The biggest obstacles artists face. Knowledge on how to sell and the belief that it can be done are usually the two biggest things emerging artists lack. The first one is easy to solve. The second one is much more difficult. You can’t buy belief. A distant third is the ability to build a habit of working on a schedule and repeating successful actions.
Learn to let go. Stop attaching your self worth to your art career. You’ll have more success and be happier if you do.
Learn how to tell a good story. Everyone thinks Jackson Pollock’s work could be done by their kid until they learn how, and why, he did it.
Successful artists don’t depend on inspiration. They work regular hours, whether that means making new art or doing the promotional work they need to do to sell it, and they accept that its all part of the experience of being an artist.
Seeing artists succeed is probably one of the most exciting things that I do. Earlier this year, an artist emailed me to tell me that she took a class two years ago, and now she was absolutely killing it with new sales. She had been absolutely quiet during class, and I don’t think we ever had any kind of extensive conversation. I probably cried for 5 minutes after reading her email. To be able to have that kind of impact is humbling and amazing. I’m really lucky to do what I do.
The most common thing artists avoid doing. Artists have a tendency to avoid marketing or anything that isn’t making art. Literally, if you’re not spending 50% of your art-business time working on selling, you’re not spending enough time on marketing.

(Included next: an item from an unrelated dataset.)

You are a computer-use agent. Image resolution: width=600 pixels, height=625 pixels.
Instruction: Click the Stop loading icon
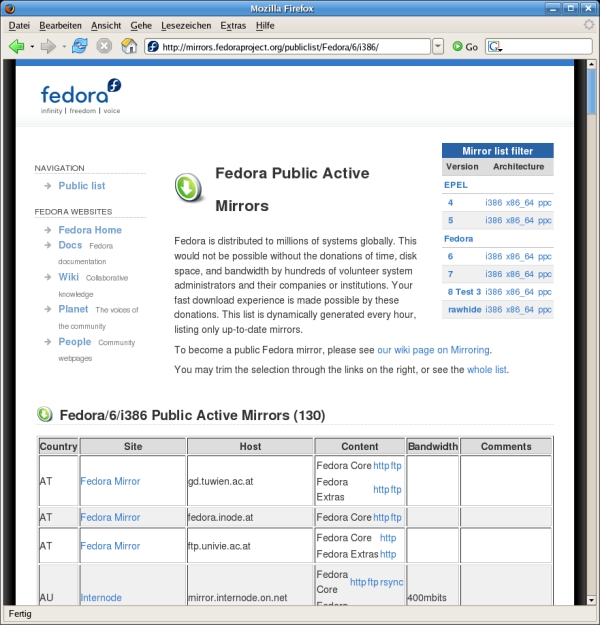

Information is worthless if you don’t use it. Too many artists spin their wheels taking marketing classes and never doing the work. If I catch artists doing this I forbid them from taking our classes or coaching with me. I’ve probably turned down a dozen high-end coaching clients for this. Last night I told 150 people on a webinar this, right after I offered them a class.

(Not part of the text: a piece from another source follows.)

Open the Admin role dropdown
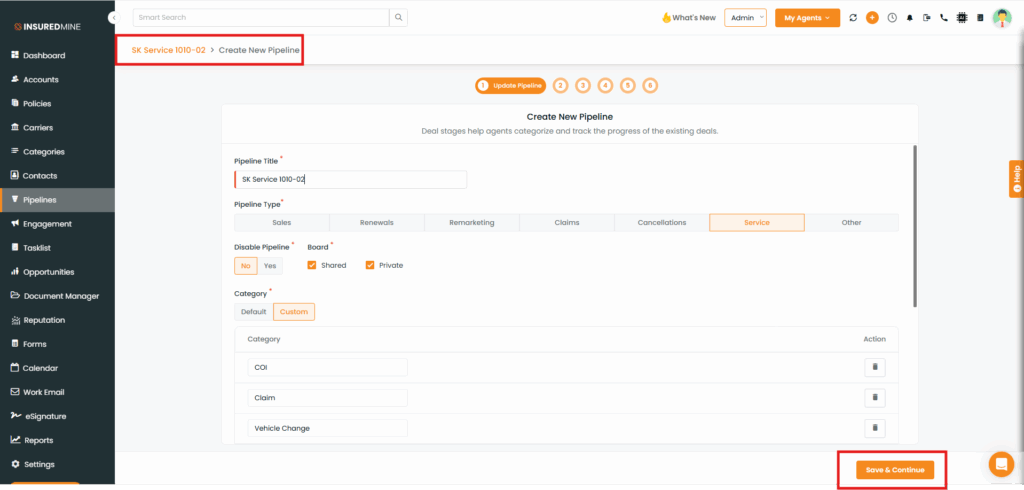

The Internet and technology can be a crutch and a distraction. The majority of art is still sold offline, in galleries and art shows and open studio events. Social media and the web should be focused on getting people to see your art in person. Spending 6 months getting your website ready is a means of procrastination usually born out of fear. Instagram will ruin your life if you depend on it long term.
Relationships are the most important thing in business. I can’t tell you how many artists I know who could never get a showing in a gallery are wildly successful because they focus on their relationships with their collectors. This doesn’t just mean people with a million social media followers. It can also be a relatively unknown artist with just 100 true fans who buy everything they make.
Too many artists fail to meet the basics of professional conduct. Communicate in a timely fashion. Write coherent sentences. Show up and deliver work on time. Be kind. If you can do those things, you’ll be better than 80% of your fellow artists.
We will give you the knowledge, and surround you with people who will support you and cheer you on. The rest is up to you.